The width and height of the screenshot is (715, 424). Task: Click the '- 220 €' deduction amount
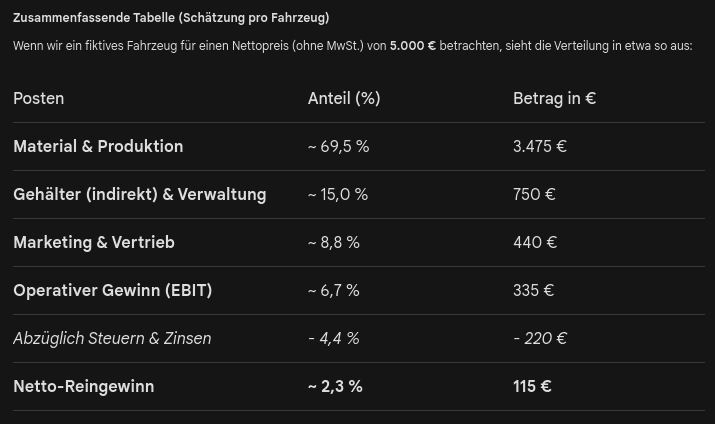click(x=540, y=338)
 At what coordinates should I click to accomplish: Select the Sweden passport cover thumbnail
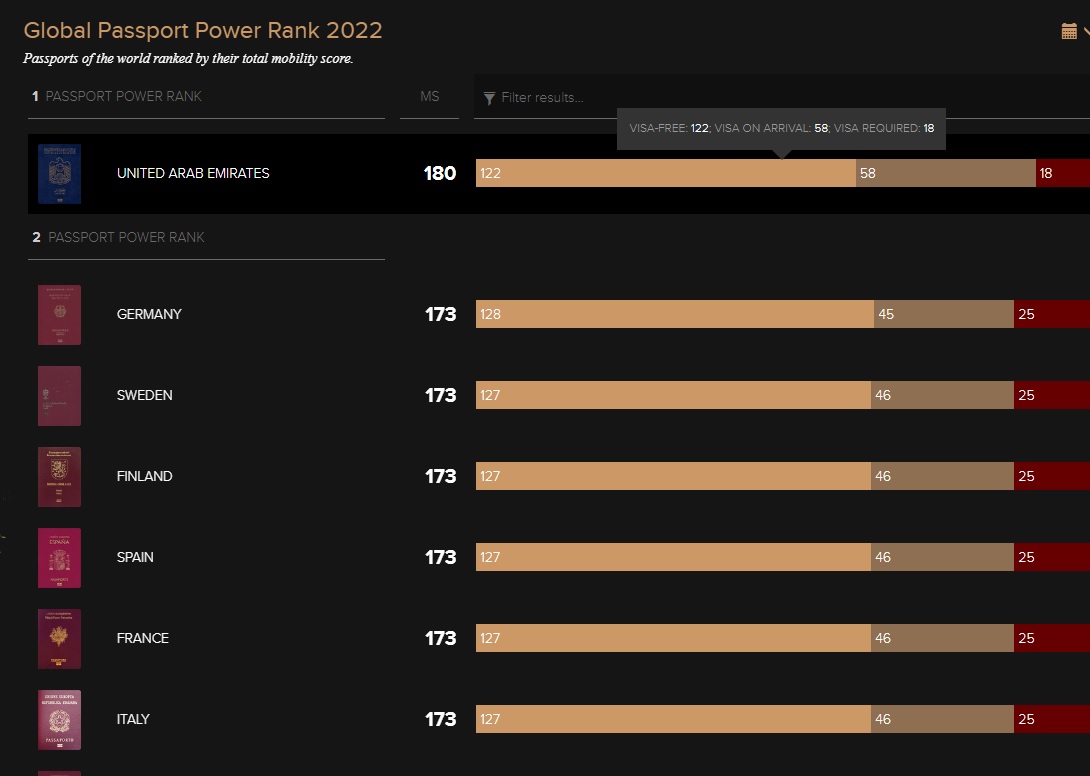pyautogui.click(x=59, y=396)
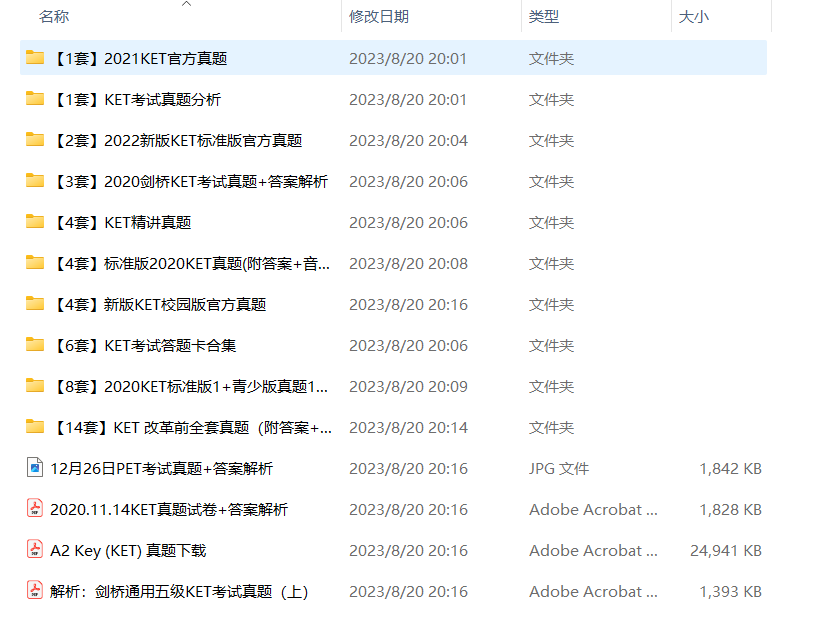The height and width of the screenshot is (624, 830).
Task: Click the 大小 column header
Action: pos(693,17)
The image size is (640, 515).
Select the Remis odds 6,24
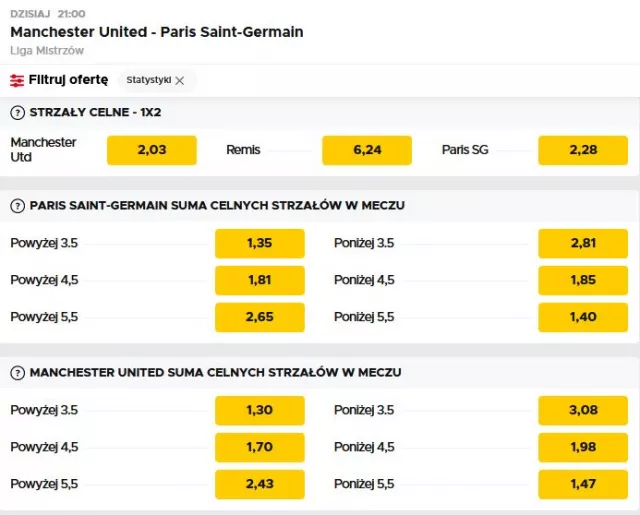click(366, 150)
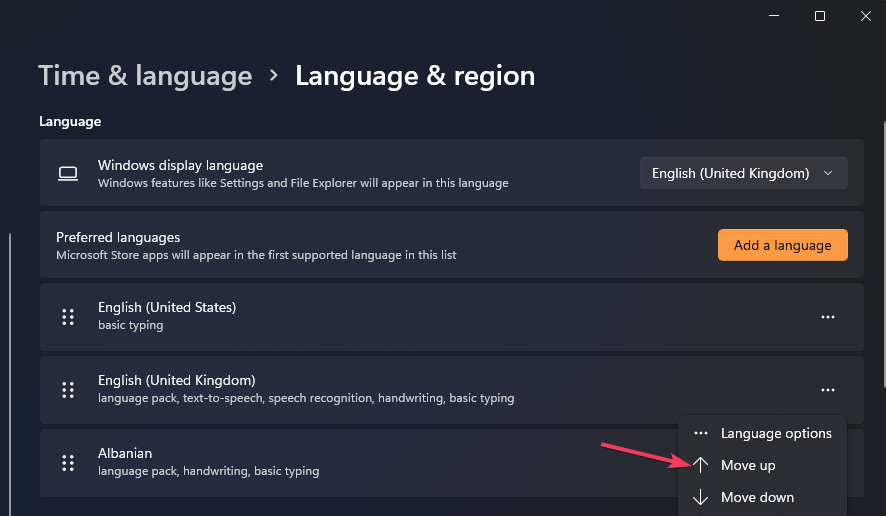Go back to Time & language breadcrumb
The height and width of the screenshot is (516, 886).
145,76
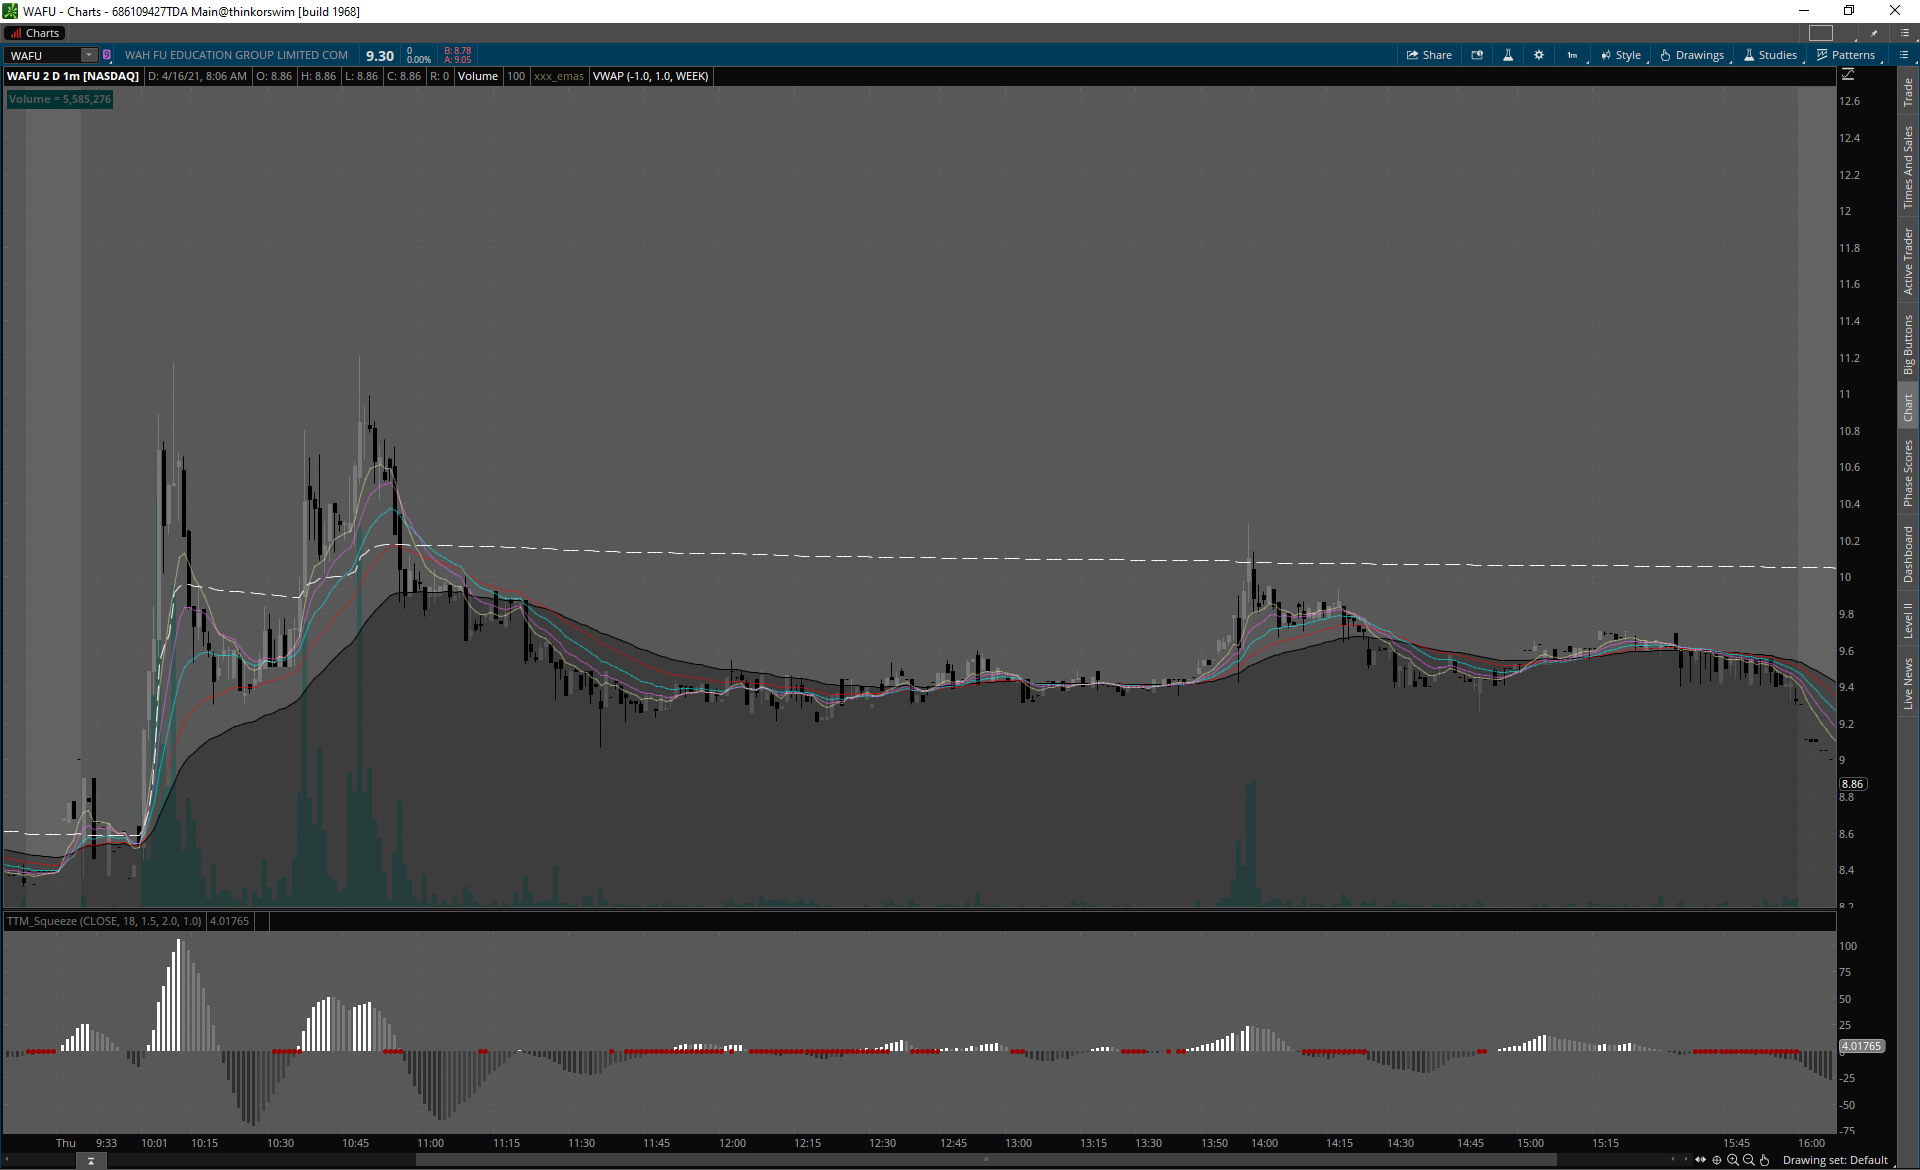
____
Your instructions →
Output each line above exactly. Skip the images.

Result of the task →
The width and height of the screenshot is (715, 424). Task: Click the '- 220 €' deduction amount
click(x=540, y=338)
 At what coordinates should I click to accomplish: Select the Sweden passport cover thumbnail
pyautogui.click(x=59, y=396)
The height and width of the screenshot is (624, 830).
Task: Click the 大小 column header
Action: pos(693,17)
The image size is (640, 515).
Select the Remis odds 6,24
click(366, 150)
Go back to Time & language breadcrumb
The height and width of the screenshot is (516, 886).
145,76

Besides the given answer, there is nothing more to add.